When we drove into the driveway yesterday, it looked like we had been gone a month! All the trees were fully leaved out, throwing great patches of shade onto the prairie-looking grass yard that had gone to seed.
The honeysuckle shrubs were covered with fragrant flowers–some white and yellow, some light pink, and others a pretty darker pink.
A patch of anemones under the oak tree was bright and beautiful.
Walking through the woods, the Solomon’s seal was thigh-high along the path, and the Hardy geranium, in contrast to its name, looked frail and delicate.
The lilacs were spent and turning brown, and I was disappointed that I had missed the opportunity to bring a vase full of fragrant blooms into the house to perfume the indoor air. I had also missed the Prairiefire crabapple in its full blooming glory, but found the tiny fruits starting to form at the base of the flower.

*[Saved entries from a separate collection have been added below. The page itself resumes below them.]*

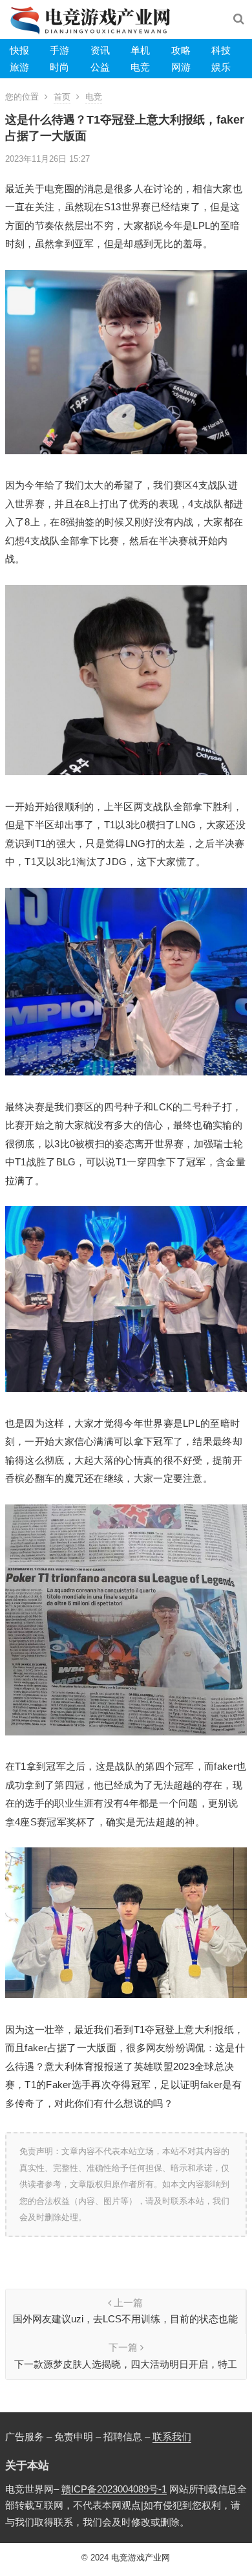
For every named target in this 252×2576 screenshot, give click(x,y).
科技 (221, 50)
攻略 (181, 50)
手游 (59, 50)
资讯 (100, 50)
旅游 (19, 66)
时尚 (59, 66)
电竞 (140, 66)
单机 (140, 50)
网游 (181, 66)
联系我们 (171, 2436)
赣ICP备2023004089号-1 (114, 2488)
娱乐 (221, 66)
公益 (100, 66)
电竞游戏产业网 (140, 2557)
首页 (62, 97)
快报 (19, 50)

I was happy to see the brilliant flowers of perennial blue flax in full bloom, reminding me of the acres and acres of flax that used to be grown in eastern South Dakota.

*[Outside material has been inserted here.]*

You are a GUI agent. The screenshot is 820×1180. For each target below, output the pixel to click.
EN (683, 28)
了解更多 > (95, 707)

If Spring came but once in a century, instead of once a year, or burst forth with the sound of an earthquake, and not in silence, what wonder and expectation there would be in all hearts to behold the miraculous change! –Henry Wadsworth Longfellow
We had traveled back to two places where we used to live–six and fifteen years ago, respectively. I was struck by the contrast of things that hadn’t changed at all and things that were completely different and unrecognizable. Some things that I expected to change, hadn’t, and other things that I expected–or wanted–to stay the same, had changed drastically. It is humbling and a little haunting to realize that we often have so little control over change. Nature’s changes, whether as fast as last week’s spring transformations or the slower evolution of one season to another or the still slower changes in landscape and climate, impact us in ways we scarcely know. And we, in turn, influence people and things around us, including Nature. May we all be more conscious of the miracles of Nature and of ourselves and of the ways we impact one another and the Earth.